Wednesday 23 March 2011

Pony books and female high fliers

I don't quite know why but I've started re-reading my old pony books. Perhaps because a family member now rides. Perhaps because the depressing and alarming news of the last few months makes me crave something safe and familiar.

I only have an edited selection of the scores of books I once owned. To my horror I discovered that I'd mislaid Jill's Gymkhana by Ruby Ferguson: a seminal work.

Why did/do pony books appeal to a forty-something mother of two so much? Obviously there's the pony fascination that many girls of roughly seven to seventeen share. But there's something else. I think that reading about girls, often quite 'ordinary' girls, not rich, not glamorous, doing amazing things on fairly large animals was empowering. The golden age of the pony books seems to have run from about 1947 until the end of the sixties. This is just before women started to enter the workplace on (almost) equal terms with men. Was it the case that girls who read about other girls galloping ponies over scarily high fences and cheerfully competing with boys were somehow encouraged to think of themselves as at liberty to take chances with careers?

Jill of the gymkhana fame is a wonderful protagonist. She is plucky (buys a pony though she doesn't even know how to put his bridle on, draws off a fierce bull to protect a friend and jumps a huge gate to evade him). She's funny (not always intentionally), loyal and never for a single moment thinks of boys as anything other than comrades and equals. If they can ride better than she can she admires them. If they can't she quietly enjoys her superiority. But VERY quietly. One of her most endearing traits (and that of her friends) is modesty. No boasting. Do your best. Work hard. Look after your pony above all and be there for your friends.
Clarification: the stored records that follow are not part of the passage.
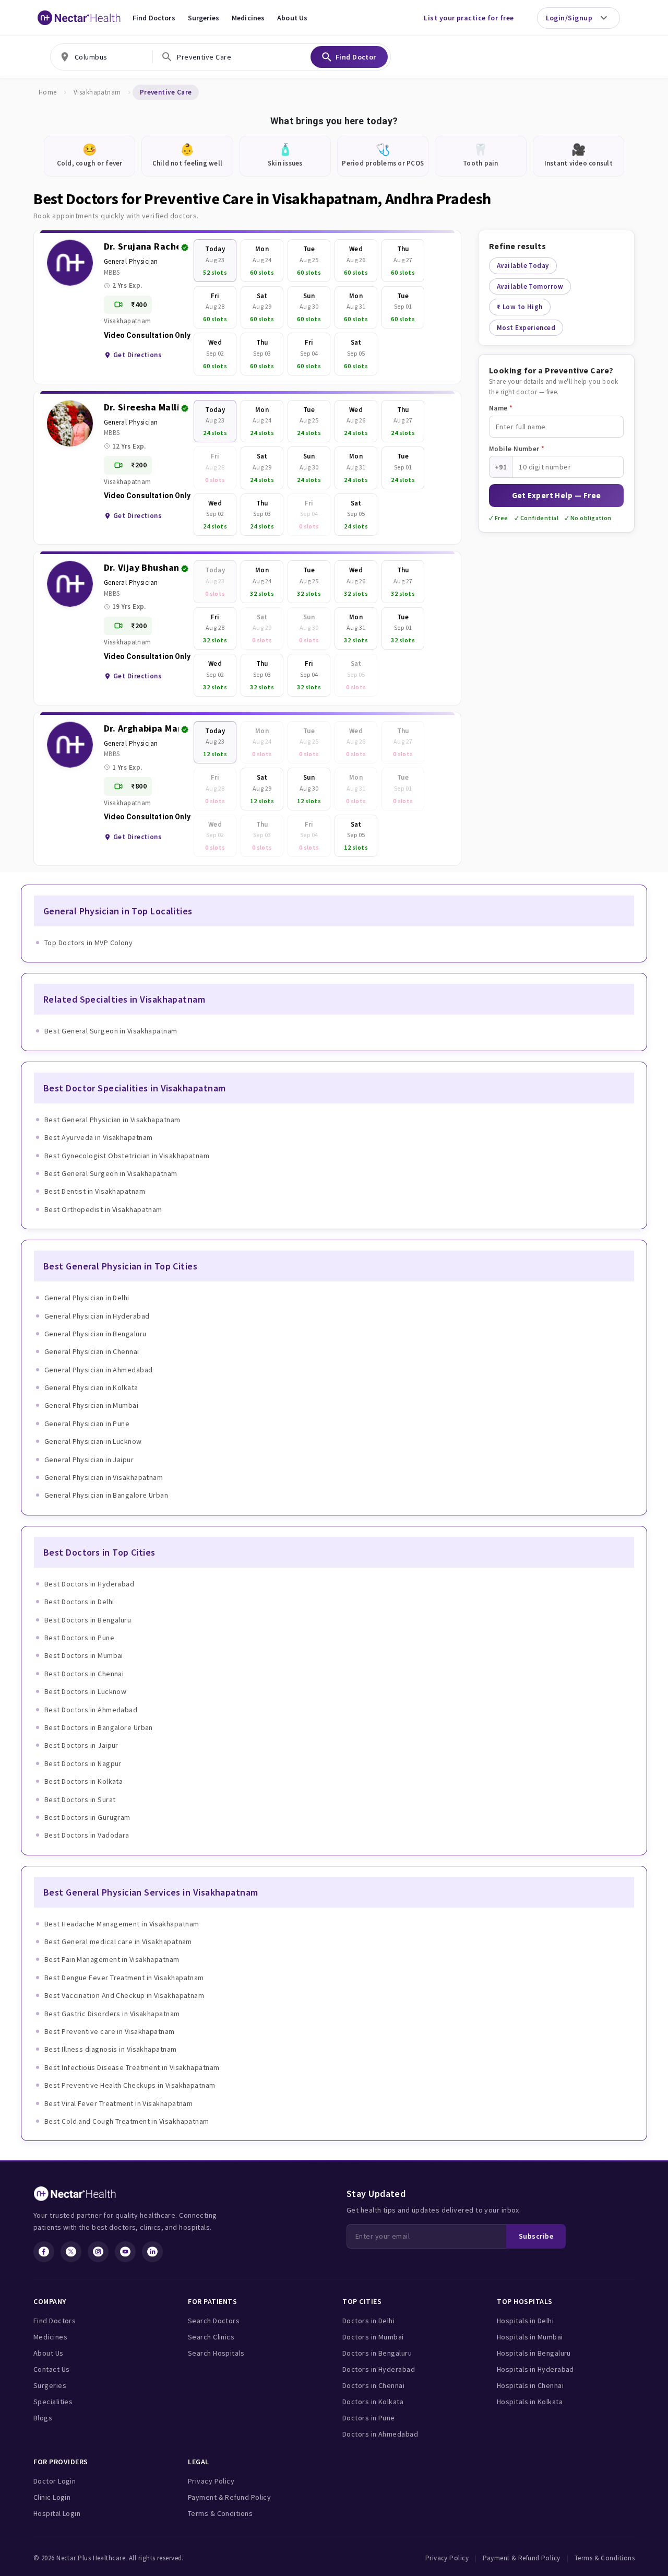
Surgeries (203, 17)
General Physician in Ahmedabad (98, 1369)
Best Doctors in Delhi (79, 1601)
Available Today (523, 265)
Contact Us (51, 2369)
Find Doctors (154, 17)
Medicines (248, 17)
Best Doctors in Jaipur (81, 1745)
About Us (292, 17)
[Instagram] (98, 2251)
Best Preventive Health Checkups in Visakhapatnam (130, 2085)
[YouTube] (125, 2251)
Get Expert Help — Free (556, 495)
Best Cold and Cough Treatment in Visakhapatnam (126, 2121)
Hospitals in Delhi (525, 2320)
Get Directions (137, 354)
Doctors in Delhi (368, 2320)
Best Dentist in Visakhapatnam (94, 1191)
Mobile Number (517, 448)
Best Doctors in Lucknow (85, 1691)
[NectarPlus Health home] (79, 17)
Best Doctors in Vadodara (86, 1835)
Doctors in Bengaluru (377, 2353)
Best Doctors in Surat (79, 1799)
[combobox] (101, 57)
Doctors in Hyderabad (378, 2369)
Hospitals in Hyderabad (535, 2369)
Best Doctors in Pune (79, 1637)
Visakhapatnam (97, 92)
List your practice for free (469, 17)
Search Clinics (211, 2337)
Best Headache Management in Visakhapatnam (121, 1923)
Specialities (53, 2401)
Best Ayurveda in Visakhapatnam (98, 1137)
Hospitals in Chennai (530, 2385)
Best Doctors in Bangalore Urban (98, 1727)
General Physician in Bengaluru (95, 1333)
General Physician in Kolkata (91, 1387)
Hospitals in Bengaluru (534, 2353)
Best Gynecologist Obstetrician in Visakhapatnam (126, 1155)
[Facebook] (43, 2251)
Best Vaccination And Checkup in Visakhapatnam (124, 1995)
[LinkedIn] (152, 2251)
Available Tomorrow (530, 286)
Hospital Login (56, 2513)
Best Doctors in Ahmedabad (90, 1709)
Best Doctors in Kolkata (83, 1781)
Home (48, 92)
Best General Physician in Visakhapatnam (112, 1119)
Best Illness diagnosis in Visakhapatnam (110, 2049)
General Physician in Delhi (86, 1297)
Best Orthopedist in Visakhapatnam (103, 1209)
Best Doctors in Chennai (84, 1673)
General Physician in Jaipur (89, 1459)
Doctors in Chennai (373, 2385)
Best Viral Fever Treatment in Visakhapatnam (118, 2103)
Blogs (42, 2417)
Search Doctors (214, 2320)
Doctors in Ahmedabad (380, 2434)
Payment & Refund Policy (229, 2497)
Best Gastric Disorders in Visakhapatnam (112, 2013)
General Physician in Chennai (91, 1351)
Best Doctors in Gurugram (87, 1817)
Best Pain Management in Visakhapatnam (112, 1959)
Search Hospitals (216, 2353)
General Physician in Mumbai (91, 1405)
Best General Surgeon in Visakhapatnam (110, 1031)
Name (501, 408)
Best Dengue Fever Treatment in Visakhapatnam (124, 1977)
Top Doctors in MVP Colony (88, 942)
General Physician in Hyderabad (97, 1316)
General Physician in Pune (86, 1423)
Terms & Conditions (220, 2513)
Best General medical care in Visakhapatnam (118, 1941)
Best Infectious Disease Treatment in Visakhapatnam (132, 2067)
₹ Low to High (520, 306)
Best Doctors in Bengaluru (87, 1620)
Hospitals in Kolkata (530, 2401)
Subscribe (536, 2236)
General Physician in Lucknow (93, 1441)
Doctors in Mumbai (373, 2337)
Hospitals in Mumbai (530, 2337)
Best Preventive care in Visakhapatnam (109, 2031)
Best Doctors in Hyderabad (89, 1584)
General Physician (131, 261)
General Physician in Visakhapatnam (103, 1477)
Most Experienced (526, 327)
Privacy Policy (211, 2481)
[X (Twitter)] (71, 2251)
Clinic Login (51, 2497)
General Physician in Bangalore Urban (106, 1495)
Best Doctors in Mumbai (83, 1655)
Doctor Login (54, 2481)
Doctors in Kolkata (372, 2401)
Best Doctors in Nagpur (83, 1763)
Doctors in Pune (368, 2417)
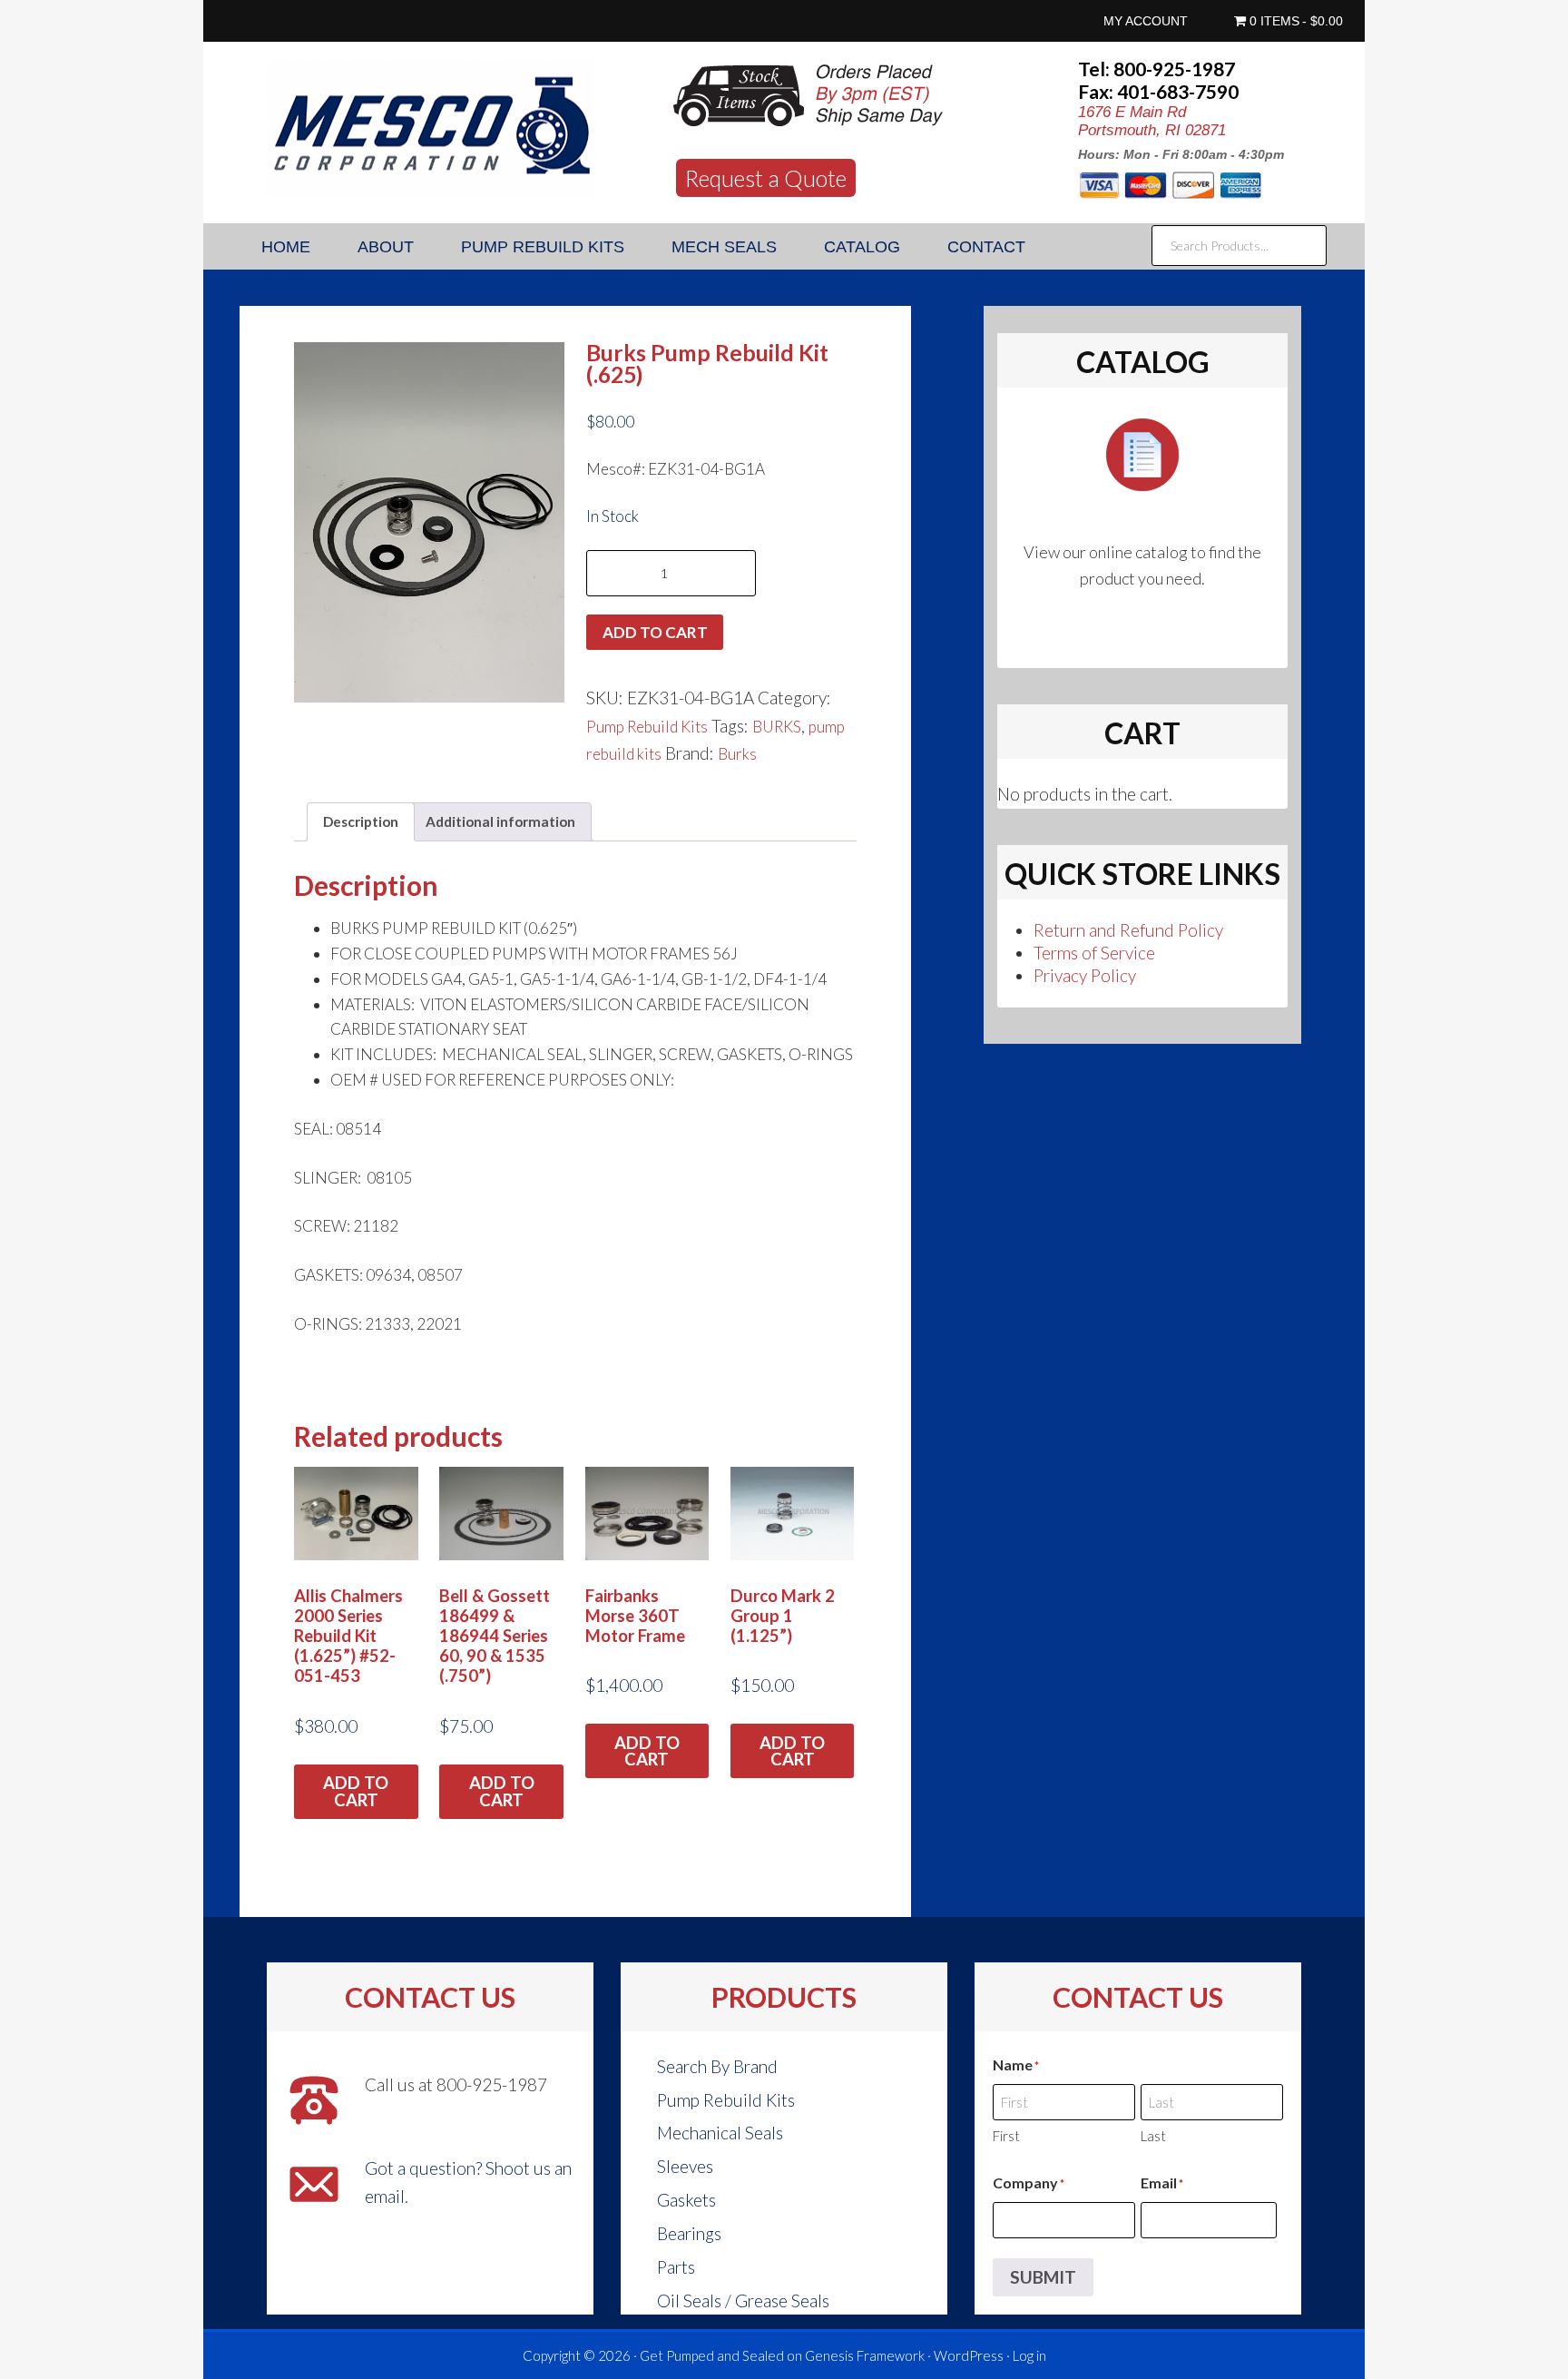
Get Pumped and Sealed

It's an enormously attractive set of character traits. No wonder I'm re-reading them all again. And I've got a new edition of Jill's Gymkhana coming through the post, courtesy of Fidra. I still have a few of the Pullein-Thompson sisters' pony books hanging around too and am enjoying them immensely. It's interesting how often the mothers or fathers of the children in these books have parents who are authors. The Pullein-Thompsons themselves came from a literary family. I wonder if, subconsciously, I picked up the idea that writing for a living might be a good career. Perhaps I should also have noted that many of the writer parents in the books are unable to buy ponies, or more alarmingly, even clothes, food stuffs and household goods we'd regard as fairly everyday, on their earnings. Their daughters have to resort to all kinds of stratagems to buy and maintain their ponies. Not a bad lesson in life.


1 comment:

no said...

I like the sound of Jill.

I never got into horses, although I read Black Beauty a lot. I love that book. But I suppose, for feelings of empowerment, I turned to fantasies of owning a ray gun and splatting aliens. I love your argument that it is about empowerment. I can see that.